On Saturday, April 6, you’re invited to help write Columbia’s action plan for historic preservation at a meeting from 10 – 11:45 a.m. It will be held in the historic J.W. “Blind” Boone House at 10 N. Fourth Street. Free coffee and snacks will start the event at 9:45 a.m.
It’s a chance to be heard by the Historic Preservation Commission members and help write how we as residents of Columbia want to preserve our history.
So, what do you think should be the city’s priorities? How do you think historic preservation could benefit you? Reply here or on the city’s Historic Preservation Commission’s Facebook page.
Why this is important: My father’s bookcase
For me, historic preservation comes back to my father’s bookcase. When my brothers and I were cleaning out my mother’s house, long after my father had died, one of them held up this battered bookcase/table combination. It didn’t look like much. It was painted a generic white. Clearly, it had seen better days. But just before my brothers tossed it into the dumpster, I said, “I think Dad made that in shop in high school.” We all stopped. “Really? I didn’t know that,” one of my brothers said. “Yeah, I think so,” I said.

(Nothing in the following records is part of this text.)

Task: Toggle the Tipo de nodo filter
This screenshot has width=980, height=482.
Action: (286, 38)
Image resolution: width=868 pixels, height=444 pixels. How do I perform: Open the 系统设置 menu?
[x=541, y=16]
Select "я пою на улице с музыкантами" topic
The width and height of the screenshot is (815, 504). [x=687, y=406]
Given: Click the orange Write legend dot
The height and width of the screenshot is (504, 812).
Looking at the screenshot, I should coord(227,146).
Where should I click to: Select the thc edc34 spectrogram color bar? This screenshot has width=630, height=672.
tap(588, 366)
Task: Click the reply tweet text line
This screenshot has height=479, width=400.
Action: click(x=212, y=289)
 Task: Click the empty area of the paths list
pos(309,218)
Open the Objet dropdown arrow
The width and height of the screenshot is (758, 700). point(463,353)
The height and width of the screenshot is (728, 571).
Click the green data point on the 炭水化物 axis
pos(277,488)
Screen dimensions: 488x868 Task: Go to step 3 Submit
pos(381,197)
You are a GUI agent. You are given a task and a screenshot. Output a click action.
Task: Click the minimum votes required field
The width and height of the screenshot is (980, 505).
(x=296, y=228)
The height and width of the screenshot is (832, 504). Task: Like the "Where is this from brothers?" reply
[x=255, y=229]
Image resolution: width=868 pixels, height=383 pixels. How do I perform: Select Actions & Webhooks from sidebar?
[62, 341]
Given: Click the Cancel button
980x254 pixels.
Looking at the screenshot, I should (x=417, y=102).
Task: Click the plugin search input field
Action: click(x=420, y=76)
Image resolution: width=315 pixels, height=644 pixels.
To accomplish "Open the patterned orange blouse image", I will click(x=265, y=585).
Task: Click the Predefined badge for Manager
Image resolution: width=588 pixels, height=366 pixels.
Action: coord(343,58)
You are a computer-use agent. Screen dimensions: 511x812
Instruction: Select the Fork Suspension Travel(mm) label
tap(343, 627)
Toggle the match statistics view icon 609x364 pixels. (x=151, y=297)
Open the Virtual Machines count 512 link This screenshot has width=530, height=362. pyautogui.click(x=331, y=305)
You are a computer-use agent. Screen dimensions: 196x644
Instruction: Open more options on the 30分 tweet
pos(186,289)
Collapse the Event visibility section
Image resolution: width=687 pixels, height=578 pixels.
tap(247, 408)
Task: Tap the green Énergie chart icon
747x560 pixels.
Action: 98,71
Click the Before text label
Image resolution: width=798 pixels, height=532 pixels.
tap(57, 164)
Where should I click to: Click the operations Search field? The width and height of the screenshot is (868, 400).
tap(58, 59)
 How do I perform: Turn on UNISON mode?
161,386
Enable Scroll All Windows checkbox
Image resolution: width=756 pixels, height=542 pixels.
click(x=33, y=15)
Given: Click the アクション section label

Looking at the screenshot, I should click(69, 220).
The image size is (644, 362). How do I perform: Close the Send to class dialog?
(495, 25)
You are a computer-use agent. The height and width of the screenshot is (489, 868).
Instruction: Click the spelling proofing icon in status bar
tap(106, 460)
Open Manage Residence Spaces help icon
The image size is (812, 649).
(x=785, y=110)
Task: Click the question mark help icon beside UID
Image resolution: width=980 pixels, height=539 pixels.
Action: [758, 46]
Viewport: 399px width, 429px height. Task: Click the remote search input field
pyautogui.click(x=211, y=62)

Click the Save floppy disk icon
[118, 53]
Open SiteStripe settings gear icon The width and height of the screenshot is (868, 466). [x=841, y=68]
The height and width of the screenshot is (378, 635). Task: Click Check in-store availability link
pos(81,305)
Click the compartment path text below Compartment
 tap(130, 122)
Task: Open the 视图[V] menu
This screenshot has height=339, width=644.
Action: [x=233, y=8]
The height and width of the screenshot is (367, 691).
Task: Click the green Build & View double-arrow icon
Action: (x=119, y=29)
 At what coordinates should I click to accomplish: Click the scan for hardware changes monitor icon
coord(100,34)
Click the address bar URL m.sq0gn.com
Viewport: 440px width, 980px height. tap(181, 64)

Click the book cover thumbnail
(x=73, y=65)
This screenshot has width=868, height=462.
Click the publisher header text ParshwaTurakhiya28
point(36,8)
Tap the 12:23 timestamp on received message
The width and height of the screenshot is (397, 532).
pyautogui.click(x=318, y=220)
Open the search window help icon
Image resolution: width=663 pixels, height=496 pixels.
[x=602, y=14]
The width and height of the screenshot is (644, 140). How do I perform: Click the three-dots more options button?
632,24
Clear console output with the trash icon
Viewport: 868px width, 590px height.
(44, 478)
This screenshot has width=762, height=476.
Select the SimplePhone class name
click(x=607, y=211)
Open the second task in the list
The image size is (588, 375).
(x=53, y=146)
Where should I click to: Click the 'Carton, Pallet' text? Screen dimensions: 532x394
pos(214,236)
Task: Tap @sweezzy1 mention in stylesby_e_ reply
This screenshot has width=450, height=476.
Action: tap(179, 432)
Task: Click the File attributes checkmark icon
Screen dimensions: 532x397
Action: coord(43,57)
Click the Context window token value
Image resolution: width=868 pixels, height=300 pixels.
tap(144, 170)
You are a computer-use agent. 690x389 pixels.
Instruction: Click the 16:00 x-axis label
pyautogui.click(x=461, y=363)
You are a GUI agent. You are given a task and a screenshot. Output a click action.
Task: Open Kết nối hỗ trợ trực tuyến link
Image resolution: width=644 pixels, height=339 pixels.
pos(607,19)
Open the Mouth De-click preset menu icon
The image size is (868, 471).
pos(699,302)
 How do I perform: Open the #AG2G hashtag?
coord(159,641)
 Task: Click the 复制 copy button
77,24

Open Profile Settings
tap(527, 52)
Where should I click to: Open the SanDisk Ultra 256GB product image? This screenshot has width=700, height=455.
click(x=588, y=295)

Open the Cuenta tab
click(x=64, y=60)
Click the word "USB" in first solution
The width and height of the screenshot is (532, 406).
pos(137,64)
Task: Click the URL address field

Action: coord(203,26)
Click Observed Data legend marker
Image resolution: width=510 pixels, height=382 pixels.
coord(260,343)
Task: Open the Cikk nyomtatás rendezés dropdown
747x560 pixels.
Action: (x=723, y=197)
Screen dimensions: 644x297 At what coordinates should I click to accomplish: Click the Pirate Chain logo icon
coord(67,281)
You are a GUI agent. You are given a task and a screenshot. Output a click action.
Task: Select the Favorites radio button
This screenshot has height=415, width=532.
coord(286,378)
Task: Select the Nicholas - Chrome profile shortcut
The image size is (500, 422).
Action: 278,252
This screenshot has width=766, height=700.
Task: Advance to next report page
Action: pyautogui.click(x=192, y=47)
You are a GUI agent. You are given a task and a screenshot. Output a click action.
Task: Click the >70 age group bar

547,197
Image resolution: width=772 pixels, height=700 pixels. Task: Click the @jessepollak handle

We kept it. That’s what historic preservation is all about to me. It wasn’t the bookcase itself. There are lots of small white bookcases in the world. But it was the fact that my father made it — and trust me he wasn’t a master craftsman when he made that bookcase. It gave us a chance to remember and talk about a man who loved and cared for his family the best way he knew how, working long hours, two jobs and repairing everything himself.
- If you were around in 2000/2001, you may remember we almost lost Stephens Park to development. Instead, a city government-citizen partnership provided the push and funding to allow the purchase of this land for one of our city’s most beautiful parks.
- Or maybe you recall the near loss in 2013 of the Neidermeyer Apartments
- We’ll be holding the meeting one of the city’s most important historic preservation wins, a journey that took 16 years, the J.W. “Blind” Boone House.
If we’d lost the Boone house, we would have lost the reminder of a man who was born in 1864, the child of a contraband former slave and a Union army bugler. Boone went on to tour the country as a classical and ragtime composer and musician becoming one of the richest men in Boone County before his 1927 death.
What “bookcases” in Columbia do you want to save? How can the HPC better serve you? What partners should the Commission be seeking?
Let’s have coffee on Saturday and talk about it. I’ll be there to tell you more about my Dad.